Who is the real owner of Inter Milan? ›

The American fund Oaktree has officially become the new owner of Inter Milan after the management of Chinese owner Steve Zhang failed to repay the €395 million loan received in 2021 and could not reach an extension agreement.

Which is bigger Inter or Milan? ›

Inter Milan just edges Milan in terms of domestic titles (30 for Inter, 29 for Milan). In terms of european and international competitions, the margin is bigger in favor of Milan, Milan won 18 while Inter won 9. In total, Milan have 47 titles, while Inter have 39.

Who is the most successful AC Milan manager? ›

Carlo Ancelotti managed Milan for eight straight seasons from 2001 to 2009. The most successful person to manage Milan is Nereo Rocco, who won two Serie A titles, three Coppa Italia, two European Cups, two Cup Winners' Cups and one Intercontinental Cup during his tenures as head coach and technical director.
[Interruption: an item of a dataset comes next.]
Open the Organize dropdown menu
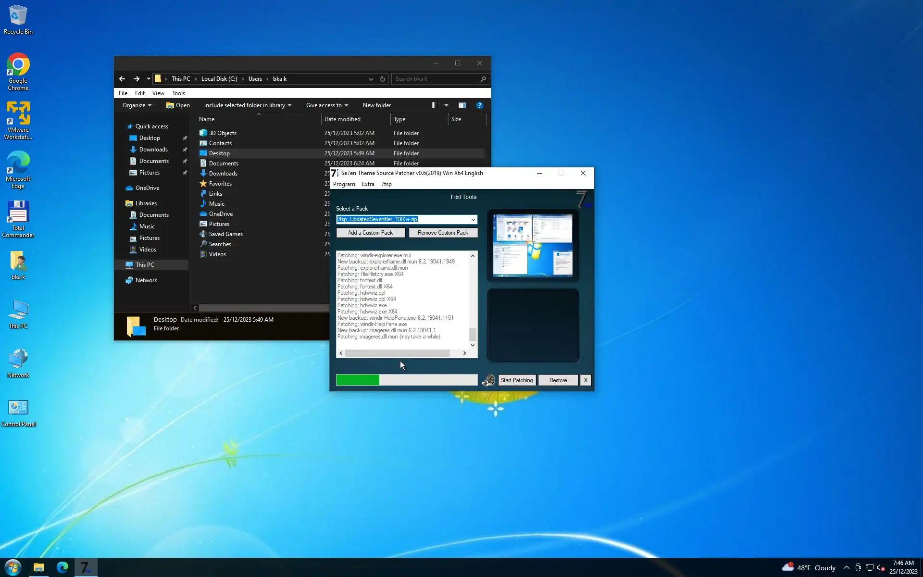This screenshot has height=577, width=923. 137,105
Who was Milan legend manager? ›

Sacchi is regarded as one of the greatest managers of all time and his Milan side (1987–1991) is widely regarded to be one of the greatest club sides to ever play the game, and by some to be the greatest of all time. Sacchi was never a professional football player and for many years worked as a shoe salesman.

Which Milan club is more successful? ›

Domestically, AC Milan has won 19 league titles, making it the third-most successful club in the Serie A behind Juventus and city rivals Inter Milan. The club has also won 5 Coppa Italia titles and 7 Supercoppa Italiana titles.

What has Inzaghi won as a manager? ›

Inzaghi joined Inter Milan in 2021, and has won one Serie A title, two Coppa Italias, three consecutive Supercoppa Italiana titles, and reached the 2023 UEFA Champions League final.